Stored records
○ ○ ○

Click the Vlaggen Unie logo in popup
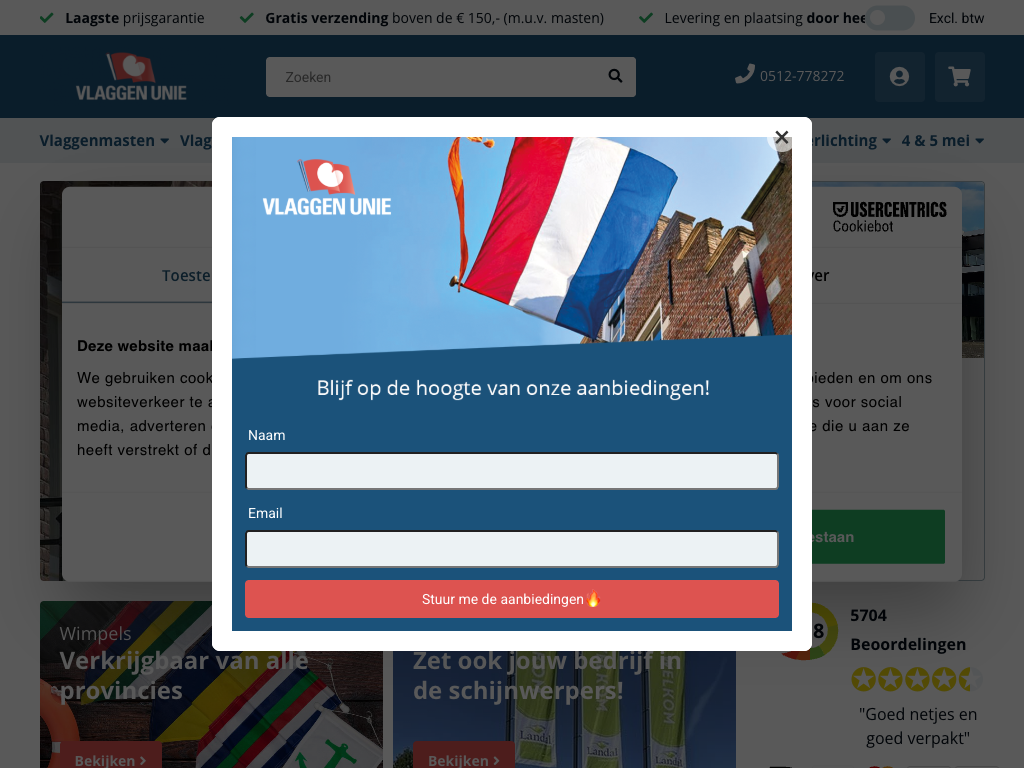click(327, 188)

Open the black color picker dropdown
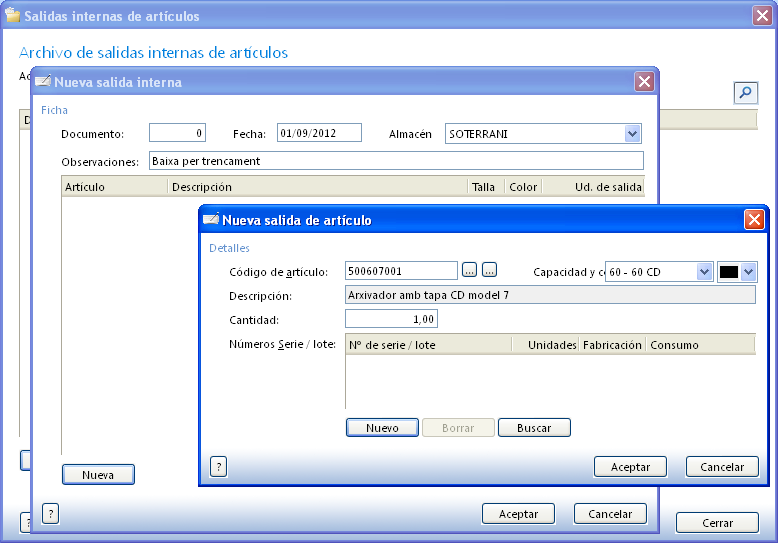pos(748,272)
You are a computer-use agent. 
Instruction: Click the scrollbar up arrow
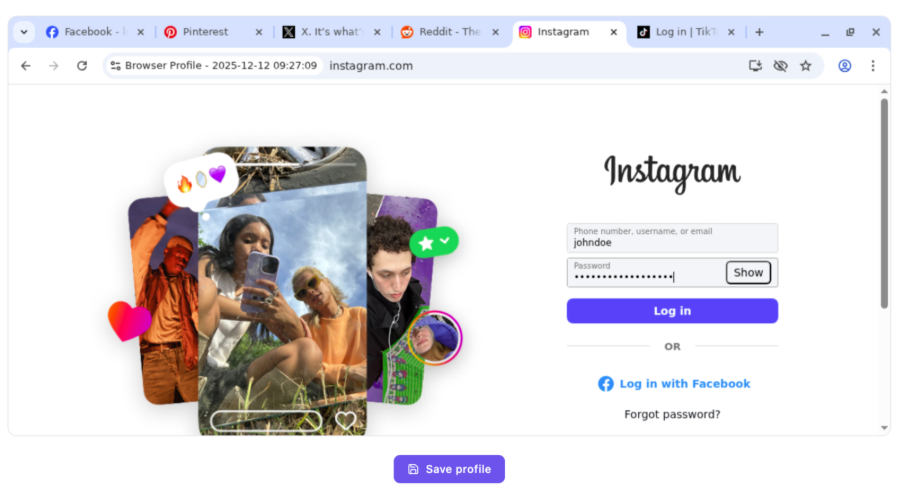[x=884, y=91]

○ ○ ○

Task to complete
Write out again, exactly, each line from the one containing "You are a computer-use agent." through the last line of the entries, and omit every picture.

Exercise result
You are a computer-use agent. 
Instruction: Click the scrollbar up arrow
[x=884, y=91]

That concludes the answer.